**Record excerpts:**
════════════════════
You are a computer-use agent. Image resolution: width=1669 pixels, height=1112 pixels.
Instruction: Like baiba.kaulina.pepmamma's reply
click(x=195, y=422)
════════════════════
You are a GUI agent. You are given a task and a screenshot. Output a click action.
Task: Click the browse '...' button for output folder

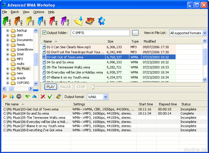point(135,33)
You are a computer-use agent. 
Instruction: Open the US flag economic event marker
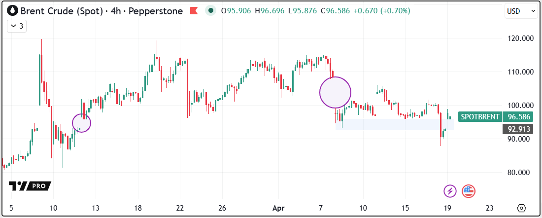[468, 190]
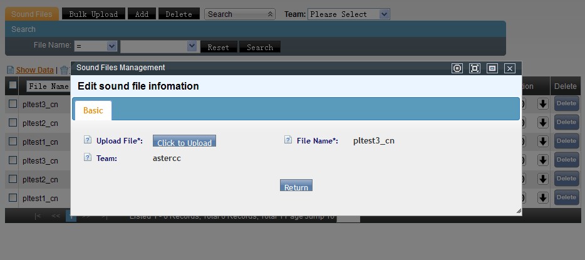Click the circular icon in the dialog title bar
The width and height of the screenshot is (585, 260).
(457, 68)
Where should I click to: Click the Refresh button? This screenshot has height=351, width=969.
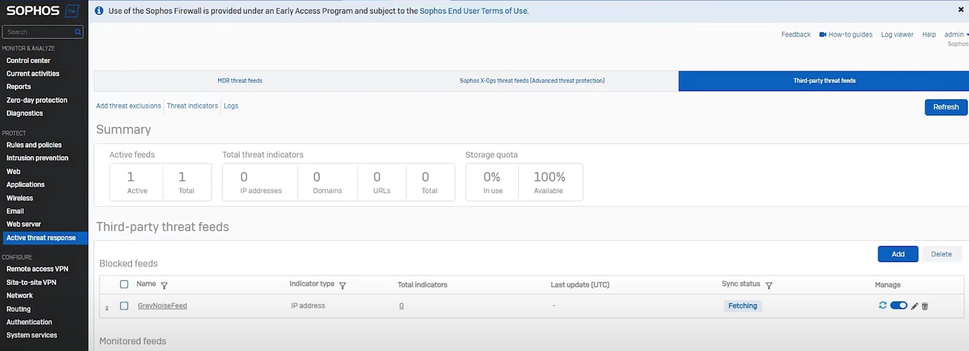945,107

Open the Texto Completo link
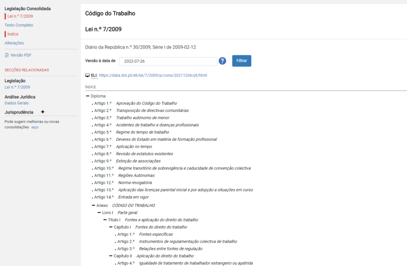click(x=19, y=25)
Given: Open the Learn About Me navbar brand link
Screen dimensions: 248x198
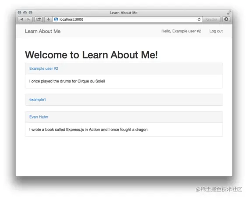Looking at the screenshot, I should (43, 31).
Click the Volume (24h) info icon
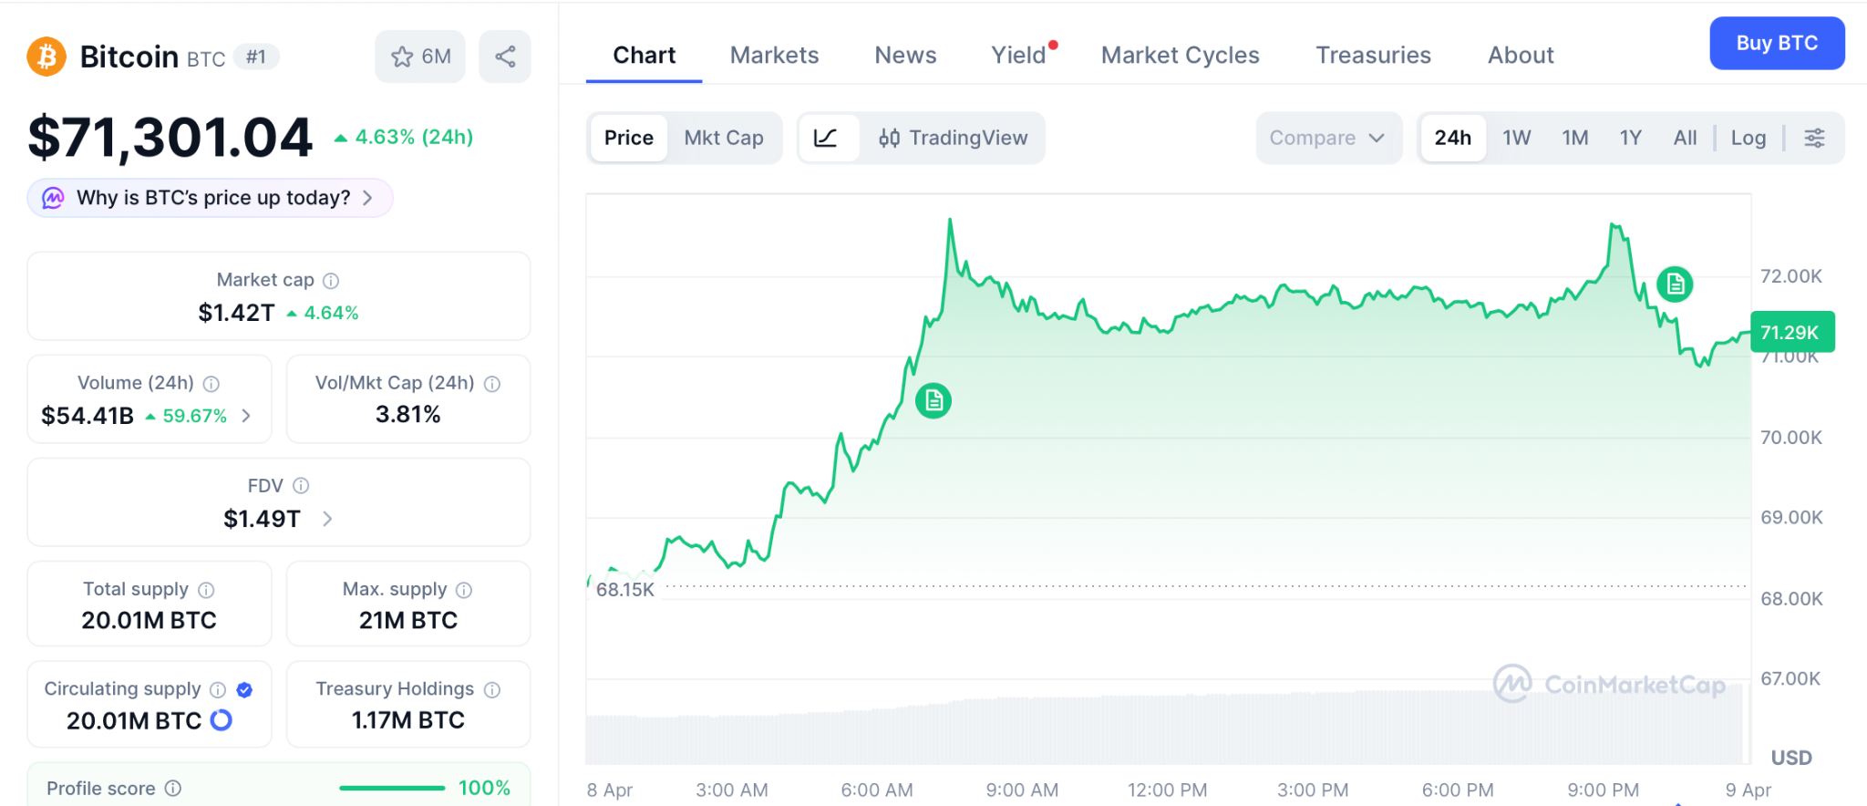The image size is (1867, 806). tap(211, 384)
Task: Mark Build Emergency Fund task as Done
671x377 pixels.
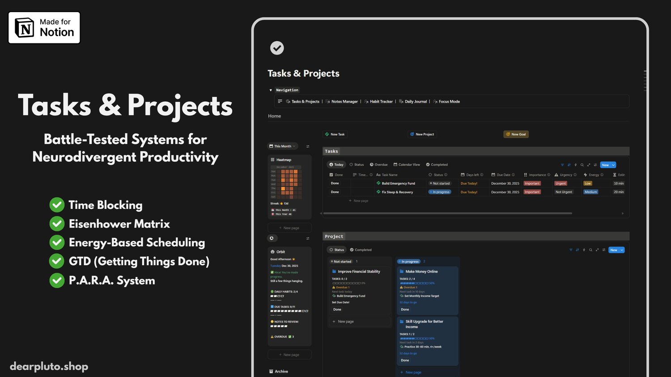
════════════════════
**Exercise details:**
Go through the material line by line. Show each line that contains the string "agent".

**The answer:**
You are a computer-use agent. Image resolution: width=1669 pixels, height=1112 pixels.
You are a GUI agent. You are given a task and a screenshot. Output a click action.
You are a computer-use agent. 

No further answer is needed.